┌──
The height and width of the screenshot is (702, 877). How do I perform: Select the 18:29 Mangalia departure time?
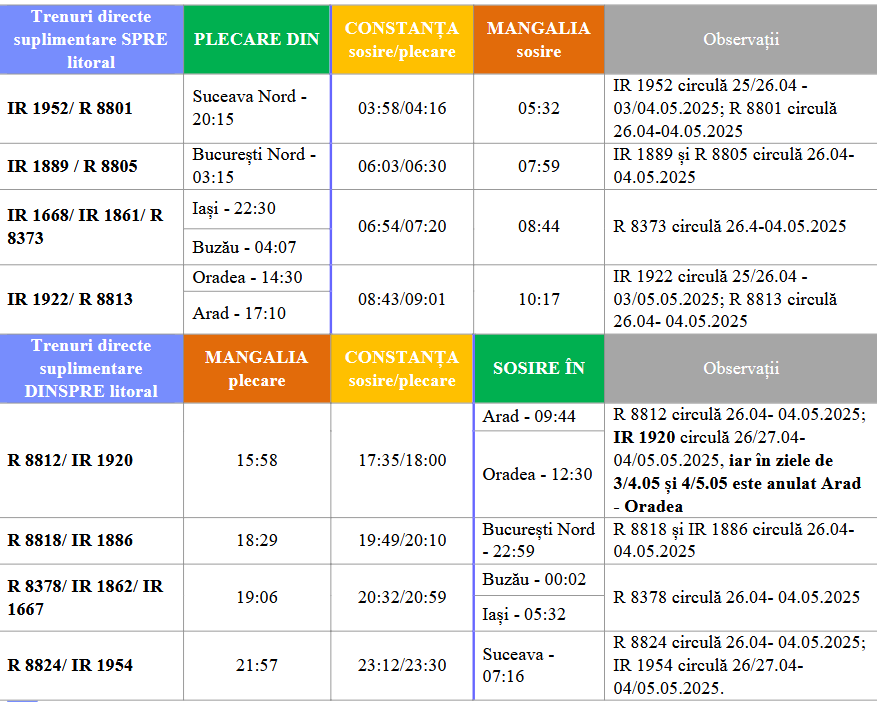[256, 540]
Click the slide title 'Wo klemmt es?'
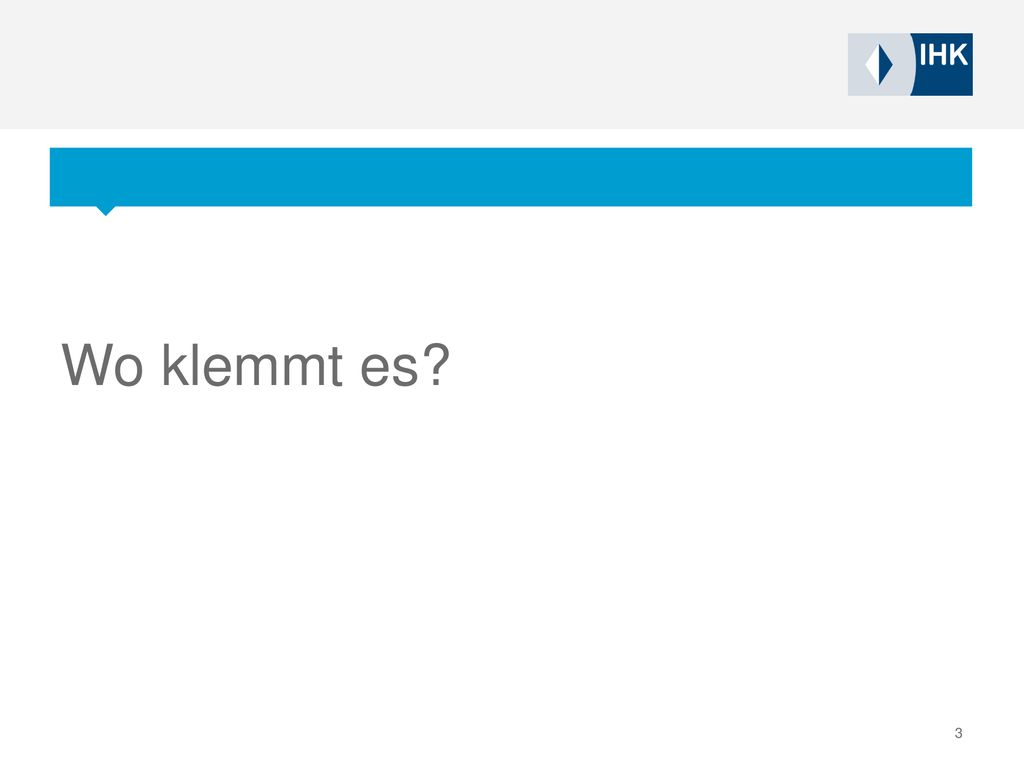1024x768 pixels. [x=255, y=365]
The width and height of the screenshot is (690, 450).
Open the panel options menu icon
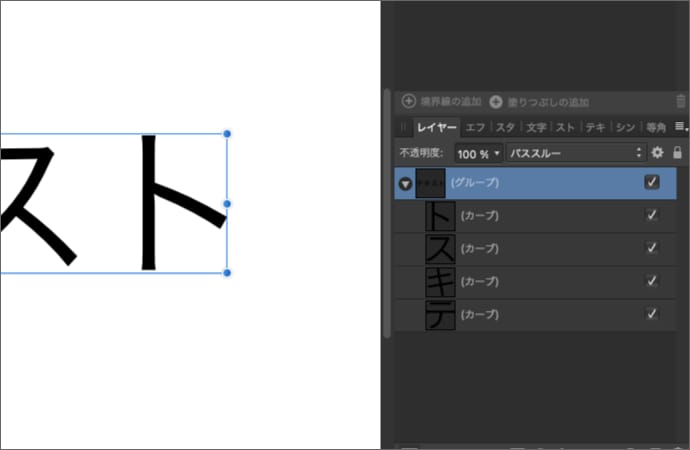(x=681, y=127)
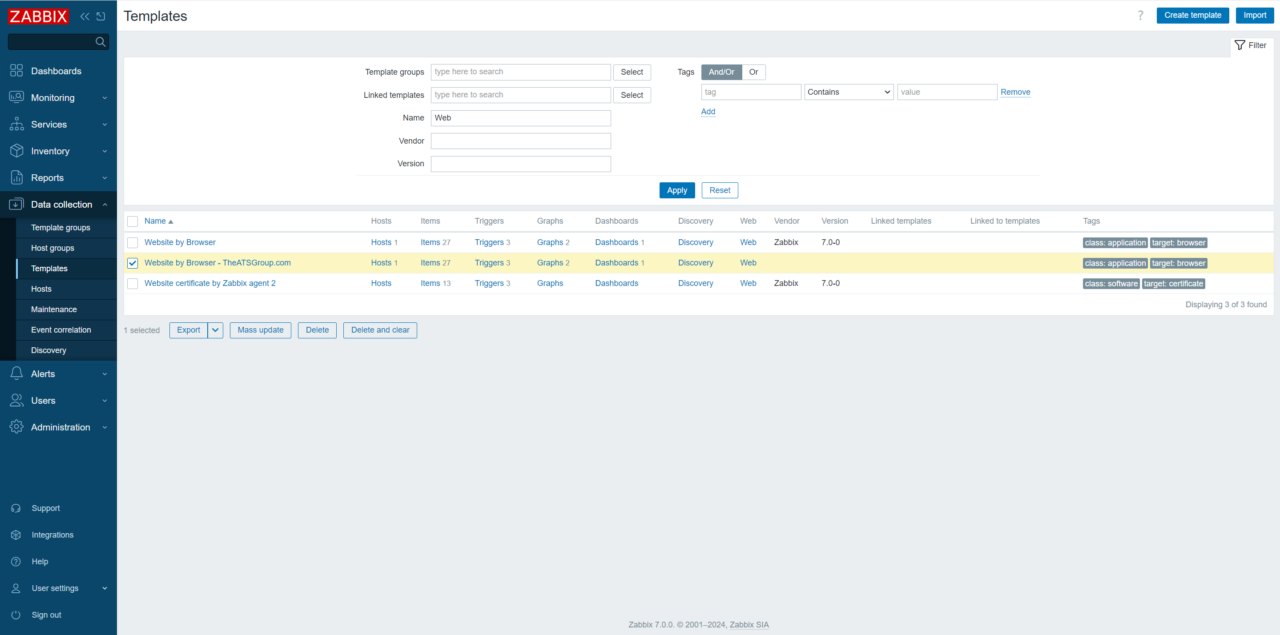Open the Website by Browser template link
The image size is (1280, 635).
click(x=180, y=241)
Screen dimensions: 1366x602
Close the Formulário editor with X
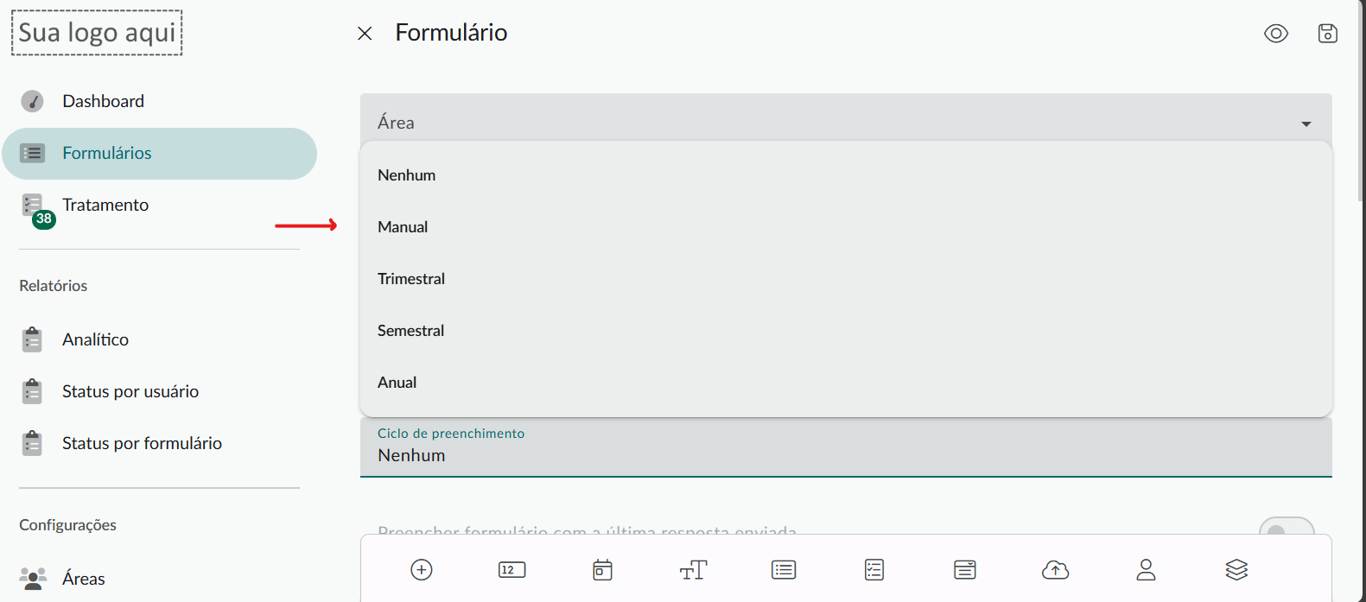pos(365,34)
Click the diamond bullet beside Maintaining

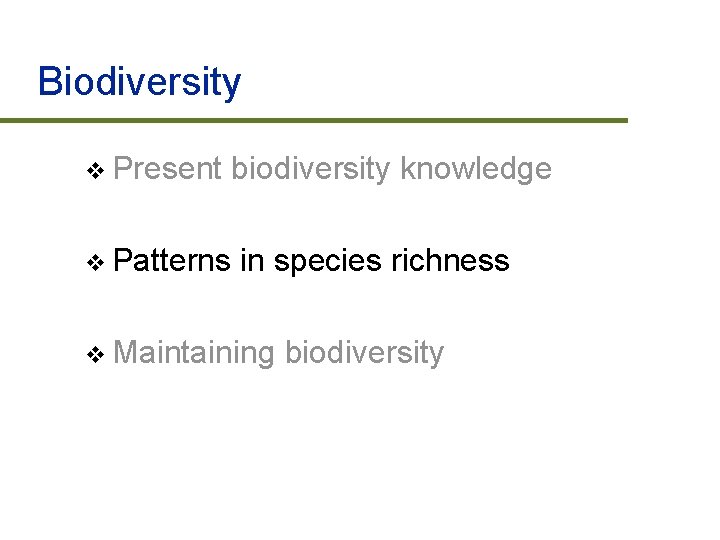(96, 355)
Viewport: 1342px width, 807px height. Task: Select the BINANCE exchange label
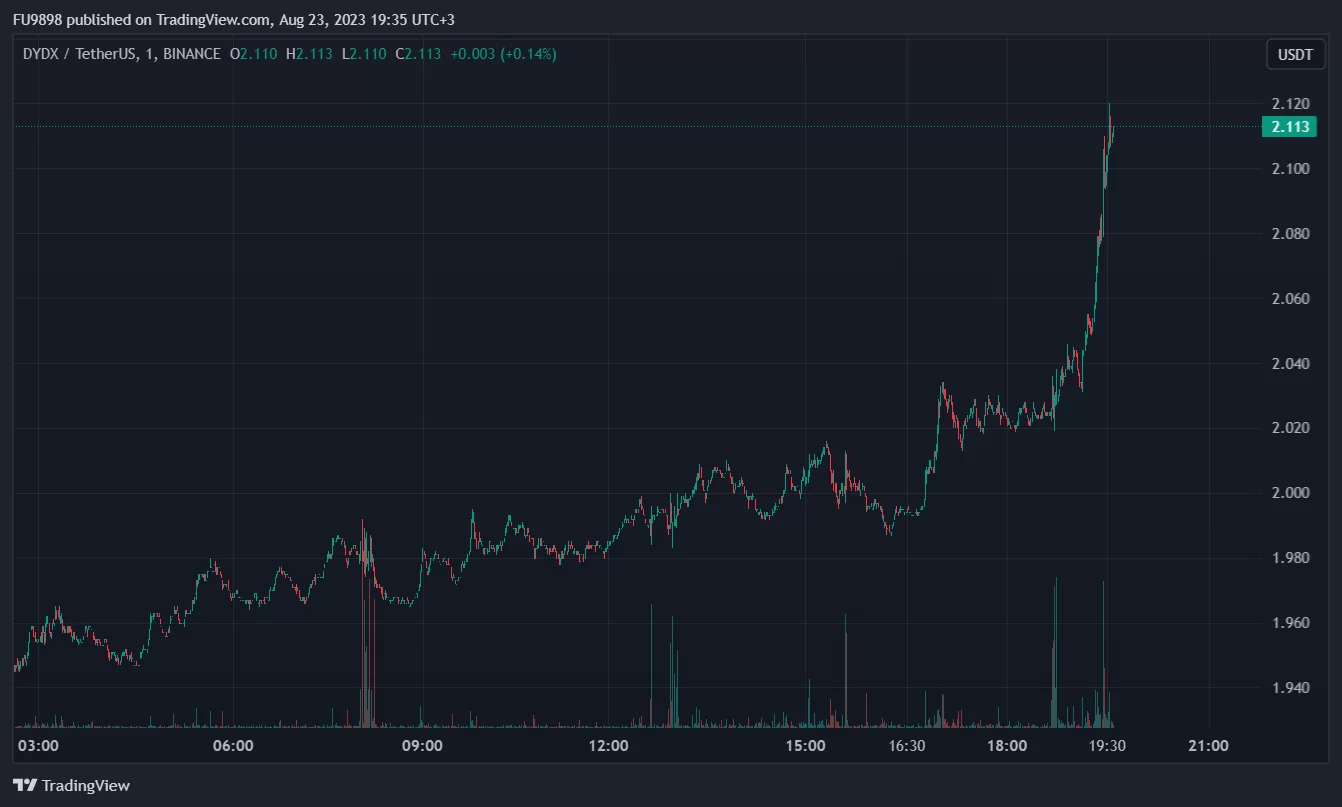pyautogui.click(x=190, y=54)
└──
WORK REQUIRED | Give the material again exactly as it is, but keep the pictures out.

EXERCISE RESPONSE |
The height and width of the screenshot is (702, 877). How do I perform: Select the 18:29 Mangalia departure time?
[256, 540]
Click the slide title 'Wo klemmt es?'
1024x768 pixels. [x=255, y=365]
The width and height of the screenshot is (690, 450).
Open the panel options menu icon
(x=681, y=127)
Open the Website by Browser template link
The image size is (1280, 635).
click(x=180, y=241)
Screen dimensions: 1366x602
Close the Formulário editor with X
pos(365,34)
Click the diamond bullet beside Maintaining

(96, 355)
Viewport: 1342px width, 807px height. Task: Select the BINANCE exchange label
pyautogui.click(x=190, y=54)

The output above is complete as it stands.